Highlights & Insights¶
- Turning "Synesthesia" into a Supervisable Signal: The
<synergy>token combined with dual-teacher distillation provides a concrete ground for transferring video/3D temporal and geometric priors to images. - Unidirectional to Bidirectional Perspective: While prior work moved knowledge from low to high levels (video→3D), this work emphasizes reciprocal interaction and implements bidirectional paths (video→image, 3D→image).
- Scene-graph Driven QA Construction: The 20K CSQA dataset shifts "cross-modal alignment" from instance-level to object/relation-level, a strategy applicable to various fine-grained alignment tasks.
- Synergy Without Sacrificing Generality: PolyV significantly outperformed specialized models like SpaceR on MMStar, proving that cross-modal priors enhance rather than dilute general image understanding.
Limitations & Future Work¶
- Scarcity of True Triple-modality Co-occurrence: The lack of data containing images, video, and 3D of the same content necessitated a progressive independent/paired training strategy.
- Dependency on Teacher Models: Performance is capped by the quality of foundation models like V-JEPA 2 or VGGT.
- Synthetic Data Noise: The 20K CSQA samples were generated by GPT-4o without extensive manual verification, potentially propagating errors from scene graphs.

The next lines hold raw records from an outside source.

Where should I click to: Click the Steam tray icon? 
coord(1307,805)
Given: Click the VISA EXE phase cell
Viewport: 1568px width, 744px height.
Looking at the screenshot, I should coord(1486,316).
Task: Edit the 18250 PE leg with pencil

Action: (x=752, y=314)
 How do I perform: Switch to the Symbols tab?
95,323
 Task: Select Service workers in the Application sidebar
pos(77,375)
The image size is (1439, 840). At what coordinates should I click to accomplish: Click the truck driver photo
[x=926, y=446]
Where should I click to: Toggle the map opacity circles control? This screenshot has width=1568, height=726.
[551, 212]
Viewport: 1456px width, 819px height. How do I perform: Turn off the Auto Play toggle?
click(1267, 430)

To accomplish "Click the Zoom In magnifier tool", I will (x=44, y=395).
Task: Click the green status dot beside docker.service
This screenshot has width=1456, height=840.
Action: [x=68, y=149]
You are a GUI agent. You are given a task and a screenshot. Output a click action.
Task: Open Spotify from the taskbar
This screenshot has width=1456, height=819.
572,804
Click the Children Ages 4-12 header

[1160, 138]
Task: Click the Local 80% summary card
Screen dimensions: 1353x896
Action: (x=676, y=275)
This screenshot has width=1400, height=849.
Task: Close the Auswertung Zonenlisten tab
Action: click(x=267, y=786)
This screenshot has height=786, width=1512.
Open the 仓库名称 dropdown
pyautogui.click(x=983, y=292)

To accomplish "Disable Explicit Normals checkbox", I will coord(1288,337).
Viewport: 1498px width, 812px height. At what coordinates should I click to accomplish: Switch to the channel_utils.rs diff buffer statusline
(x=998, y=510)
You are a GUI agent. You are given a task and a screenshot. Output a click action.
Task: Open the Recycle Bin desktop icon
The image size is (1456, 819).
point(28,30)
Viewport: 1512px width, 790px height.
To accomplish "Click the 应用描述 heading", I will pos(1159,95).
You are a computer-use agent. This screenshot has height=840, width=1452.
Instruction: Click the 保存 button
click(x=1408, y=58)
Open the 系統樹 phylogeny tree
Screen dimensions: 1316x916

- Scaling and Openness: Future work could explore larger backbones, adaptive expert counts, or incorporating more modalities like native point clouds or audio.
Related Work & Insights¶
- vs. Early Unified Models: Unlike models that concatenate isolated modality features, PolyV uses shared MoE routing for parameter-level prior exchange.
- vs. Unidirectional Video→3D Transfer: PolyV outperforms models like LLaVA-3D by emphasizing bidirectional interaction.
- vs. Spatial-specific Models: PolyV avoids the trade-off where specialized spatial models lose general image understanding performance.
Rating¶
- Novelty: ⭐⭐⭐⭐ The combination of bidirectional synergy, explicit synergy tokens, and dual-teacher distillation is novel.
- Experimental Thoroughness: ⭐⭐⭐⭐ Extensive coverage across 10 benchmarks with multi-dimensional ablations.
- Writing Quality: ⭐⭐⭐⭐ Clear motivation, hierarchical explanation of methodology, and strong illustrative figures.
- Value: ⭐⭐⭐⭐ As a pioneering framework for explicit cross-vision synergy in unified LVMs, it offers a scalable paradigm for future research.